Parkinson’s disease (PD) is one of the most common neurodegenerative disorders. In a new study, researchers from the University of Copenhagen showed that the most common form of the disease, encompassing 90–95% of all PD cases known as sporadic PD (sPD), is caused by a blockage of a pathway that regulates the mitochondria.
Their findings are published in the journal Molecular Psychiatry, in a paper titled, “PIAS2-mediated blockade of IFN-β signaling: a basis for sporadic Parkinson disease dementia.”
“Familial Parkinson’s disease is associated with rare genetic mutations, but the etiology in most patients with sPD is largely unknown, and the basis for its progression to dementia (sPDD) is poorly characterized,” wrote the researchers. “We have identified that loss of IFNβ or IFNAR1, the receptor for IFNα/β, causes pathological and behavioral changes resembling PDD, prompting us to hypothesize that dysregulated genes in IFNβ-IFNAR signaling pathway predispose one to sPD.”
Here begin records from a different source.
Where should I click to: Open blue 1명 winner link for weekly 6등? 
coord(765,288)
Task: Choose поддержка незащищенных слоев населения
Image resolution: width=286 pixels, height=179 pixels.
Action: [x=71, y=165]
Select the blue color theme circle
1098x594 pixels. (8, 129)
“Just like when people eat, cells take what they need and get rid of the waste products. But if our brain cells have this specific kind of signaling blockage, it means that the powerhouse of the cell—mitochondria—can not get cleaned up after being damaged,” explained Shohreh Issazadeh-Navikas, PhD, one of the authors of the study and professor at the Biotech Research & Innovation Centre, University of Copenhagen.
The blockage leads to an accumulation of high amounts of damaged mitochondria, while not being able to produce enough energy for the cells. It causes neurons to gradually die, which is the reason for the development of Parkinson’s disease symptoms, and why it leads to dementia.
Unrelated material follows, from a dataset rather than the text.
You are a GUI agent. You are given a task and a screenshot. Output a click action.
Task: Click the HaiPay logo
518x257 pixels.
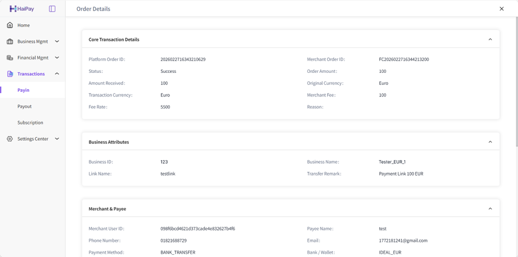(x=22, y=9)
“Every part of our body needs to be regulated. We get a signal to stop eating when we are full, and the same thing happens everywhere else in our body. If we get an infection, parts of our body need to fight it and stop it from replicating. But when the infection is cleaned up, the signal should subside. This is the job of a protein called PIAS2. That causes the blockage of the type 1 interferon-pathway, and when the infection is over, the blockage should stop and go back to normal. But that does not seem to be the case in patients with Parkinson’s disease. We further demonstrate that this dysregulation leads to a defect in the mitochondrial energy supply, as mentioned before,” added Issazadeh-Navikas.
The researchers combined and analyzed four data sets, which studied neurons from brains with Parkinson’s disease and looked at what type of genes they express. They observed which gene patterns were disturbed in patients with PD and especially those who had also developed PD with dementia.
“We show that a high accumulation of the PIAS2-protein is what is causing the blockage in the pathway, which should have activated the processes responsible for removing damaged protein and mitochondrial garbage,” said Issazadeh-Navikas.
Looking toward the future, the researchers hope the study will encourage research to counteract the pathway blockage, which could have a beneficial impact on the disease and preventing dementia.
In the next stages, the Issazadeh-Navikas Group will study how the pathway contributes to neuronal homeostasis and survival, as well as how its dysregulation causes neuronal cell death.